Waziristan’s Warning
- Correspondent
- Jun 29, 2025
- 3 min read
A deadly bombing and a court ruling have thrown Khyber Pakhtunkhwa into political chaos, exposing Pakistan’s deeper crisis of governance.

Pakistan’s already fragile political centre is reverberating once more with tremors from the restive North Waziristan. A suicide bomber, operating under the banner of Hafiz Gul Bahadur’s faction of the Pakistani Taliban (TTP), rammed an explosives-laden vehicle into a military convoy, killing 16 soldiers and injuring two dozen others including children whose homes collapsed under the force of the blast. It was the deadliest attack on the military in months, underscoring the perilous fault lines crisscrossing Pakistan’s restive northwest.
Khyber Pakhtunkhwa (KP), the province bordering Afghanistan, has long been a barometer of Pakistan’s internal stability. It is now shaking violently under the twin pressures of escalating militancy and deepening political dysfunction. This latest atrocity, claimed by a group affiliated with the TTP, coincided with a legal shock from Islamabad. Recently, Pakistan’s Supreme Court dealt a severe blow to the Pakistan Tehreek-e-Insaf (PTI), the populist juggernaut led by the incarcerated former prime minister, Imran Khan. In a ruling laden with political consequence, the court barred PTI’s proxy—the Sunni Ittehad Council—from claiming 25 reserved seats for women and minorities in the KP Assembly.
Together, these events expose not only the volatility of a province on the edge but also the frailty of Pakistan’s democratic institutions and the emboldenment of militant networks in the vacuum they leave behind.
For much of the 21st century, KP, in particular the tribal districts like North Waziristan, has served as ground zero in Pakistan’s war against Islamist militancy. After 9/11, the porous Durand Line between Pakistan and Afghanistan became a corridor for Taliban fighters, al-Qaeda operatives and later, the Pakistani Taliban. Military operations launched by Islamabad succeeded in temporarily scattering militant groups but did little to resolve the deeper grievances of disenfranchised Pashtun communities.
In 2018, the merger of the Federally Administered Tribal Areas (FATA) into KP was meant to integrate these frontier regions into the mainstream. But years later, infrastructure remains weak, economic development is sparse, and the security apparatus is both overstretched and resented. Since the Taliban’s return to power in Kabul in 2021, cross-border militancy has resurged.

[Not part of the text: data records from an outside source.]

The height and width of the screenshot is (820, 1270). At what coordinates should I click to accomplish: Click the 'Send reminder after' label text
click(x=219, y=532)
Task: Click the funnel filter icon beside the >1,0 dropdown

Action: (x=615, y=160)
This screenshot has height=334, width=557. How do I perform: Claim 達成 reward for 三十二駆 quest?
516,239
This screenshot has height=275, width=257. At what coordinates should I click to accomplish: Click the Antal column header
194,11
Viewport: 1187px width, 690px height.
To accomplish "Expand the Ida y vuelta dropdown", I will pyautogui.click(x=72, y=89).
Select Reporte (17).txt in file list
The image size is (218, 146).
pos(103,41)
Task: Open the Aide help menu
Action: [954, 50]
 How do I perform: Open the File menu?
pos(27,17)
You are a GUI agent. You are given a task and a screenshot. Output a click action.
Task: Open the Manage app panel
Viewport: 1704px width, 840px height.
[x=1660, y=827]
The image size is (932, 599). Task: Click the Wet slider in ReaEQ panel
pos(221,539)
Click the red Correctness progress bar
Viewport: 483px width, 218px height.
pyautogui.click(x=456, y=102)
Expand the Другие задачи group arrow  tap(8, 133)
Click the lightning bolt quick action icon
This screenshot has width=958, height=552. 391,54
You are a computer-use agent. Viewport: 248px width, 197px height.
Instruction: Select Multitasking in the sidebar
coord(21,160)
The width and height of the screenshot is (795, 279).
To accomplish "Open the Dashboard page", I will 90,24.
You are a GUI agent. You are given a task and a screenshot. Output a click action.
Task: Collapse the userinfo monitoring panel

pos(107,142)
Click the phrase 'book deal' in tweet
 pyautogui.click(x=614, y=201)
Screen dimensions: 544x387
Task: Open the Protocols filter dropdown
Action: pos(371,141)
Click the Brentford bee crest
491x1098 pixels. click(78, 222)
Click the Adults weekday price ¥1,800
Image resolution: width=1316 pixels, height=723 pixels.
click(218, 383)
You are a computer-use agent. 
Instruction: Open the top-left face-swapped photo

Islamabad accuses the Afghan Taliban of harbouring TTP militants—a charge vehemently denied by Kabul but corroborated by a rising death toll. By AFP’s count, nearly 290 people, mostly soldiers, have died in such attacks this year alone.
The security crisis in KP is now paralleled by an institutional one. Following controversial national elections in February 2024 in which the PTI was effectively barred from contesting under its iconic cricket bat symbol, Imran Khan’s party sought to maintain its grip in KP by aligning victorious independents with the Sunni Ittehad Council (SIC). The goal was to regain access to the 25 reserved seats in the provincial legislature.
That gambit has now failed after the Supreme Court ruled that SIC, a minor religious party hastily repurposed for political survival, cannot inherit PTI’s electoral spoils. Though it commands the support of 98 members (including 58 independents once affiliated with PTI), it lacks formal party cohesion.
Pakistan’s anti-defection law, Article 63(A), only applies to party members. These independents can now align with opposition parties without penalty, potentially tipping the balance of power. If opposition parties (currently 27 strong) claim the reserved seats and woo the independents, they would command 88 seats in the 145-member Assembly, well over the majority threshold of 73.
The real question is whether any party can lay claim to legitimacy in a system that increasingly resembles a legalistic shell game. The judiciary has repeatedly intervened in politically contentious matters, often appearing less as a neutral arbiter and more as a participant in a broader campaign to sideline Khan. The implosion of PTI in the province it governed most effectively now leaves a dangerous vacuum as militant groups exploit the paralysis. Their message is brutally simple: when the state fights itself, it cannot protect its people.